(Recorded data)
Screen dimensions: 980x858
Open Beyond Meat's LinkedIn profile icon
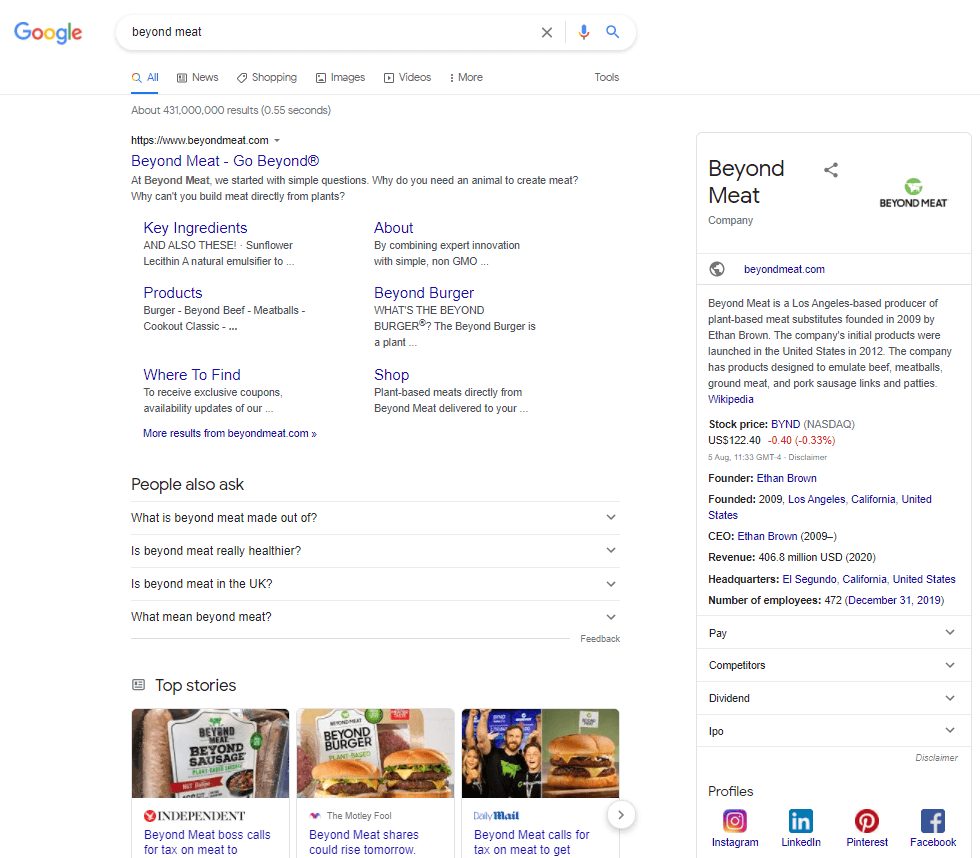pyautogui.click(x=800, y=820)
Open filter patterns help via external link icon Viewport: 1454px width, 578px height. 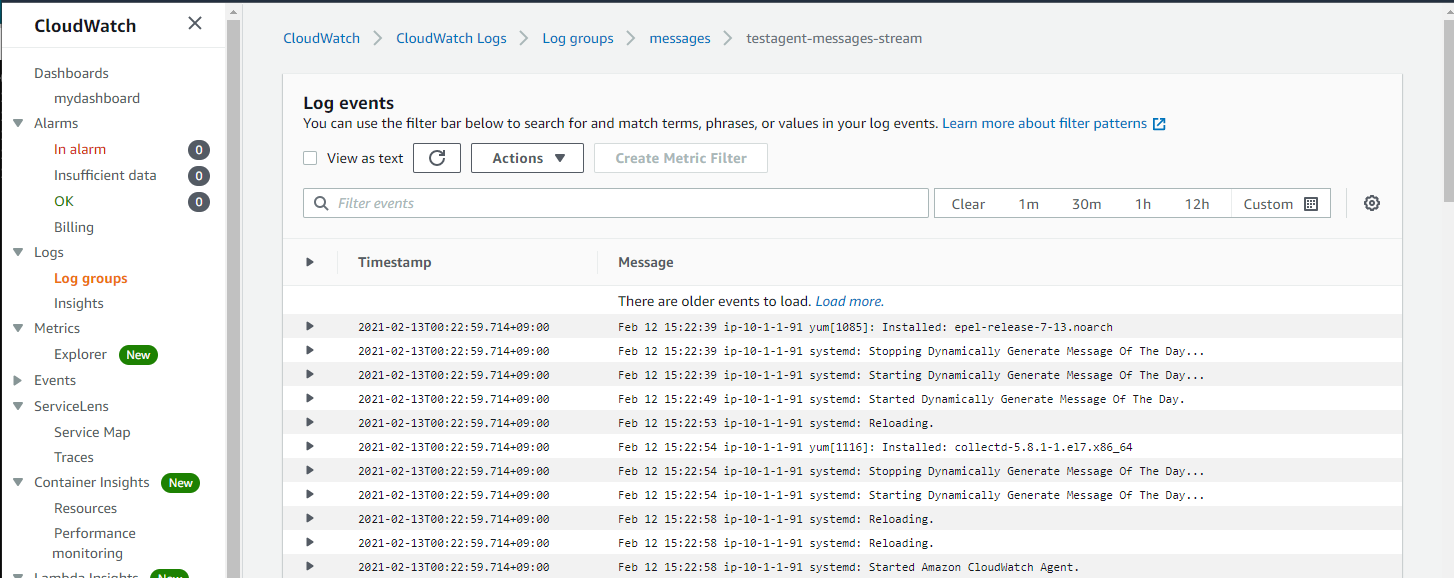pos(1158,123)
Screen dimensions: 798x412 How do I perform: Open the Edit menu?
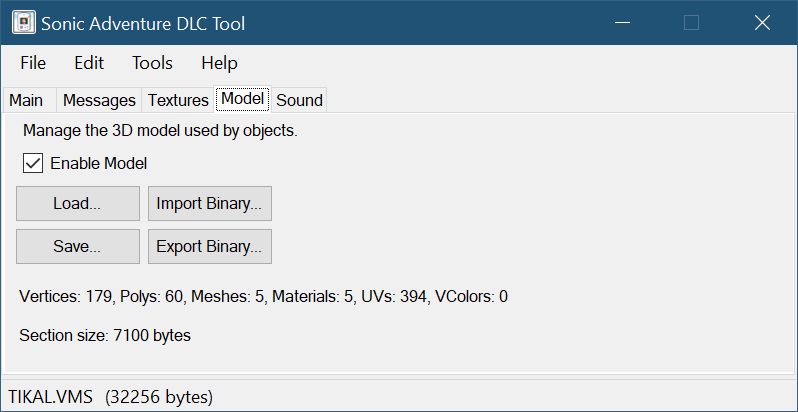point(89,63)
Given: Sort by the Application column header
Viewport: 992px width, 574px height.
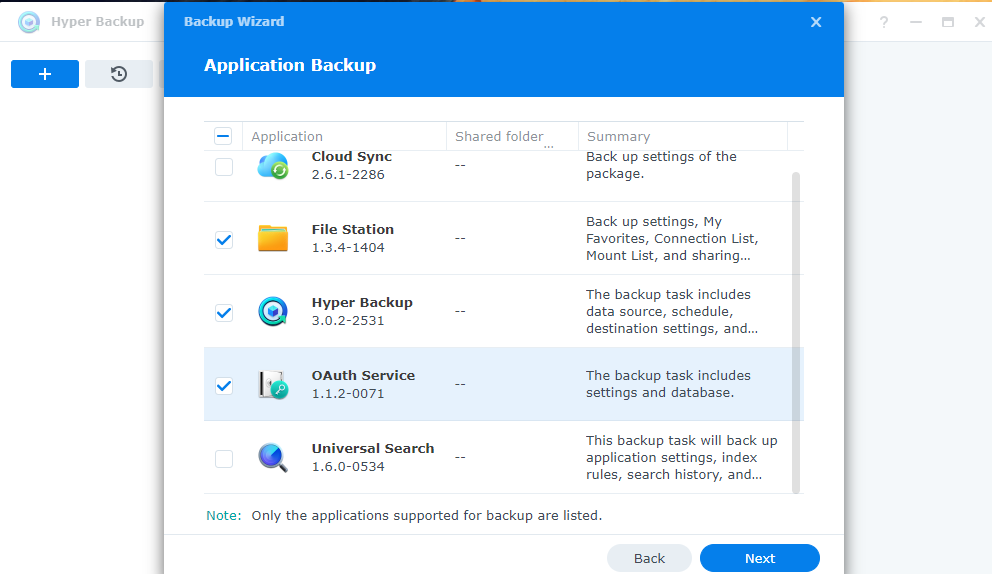Looking at the screenshot, I should pos(287,136).
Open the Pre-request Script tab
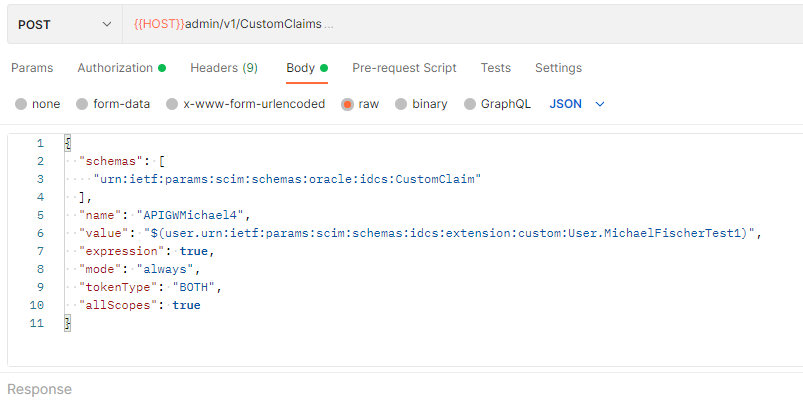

> [WORK REQUEST] Reproduce only the lines between the line with "Given: Sort by the Application column header" and the final line of the records, both included, so that the copy matches them exactly and contains no pictures.

> [RESULT]
Given: Sort by the Application column header
Viewport: 992px width, 574px height.
Looking at the screenshot, I should pos(287,136).
Open the Pre-request Script tab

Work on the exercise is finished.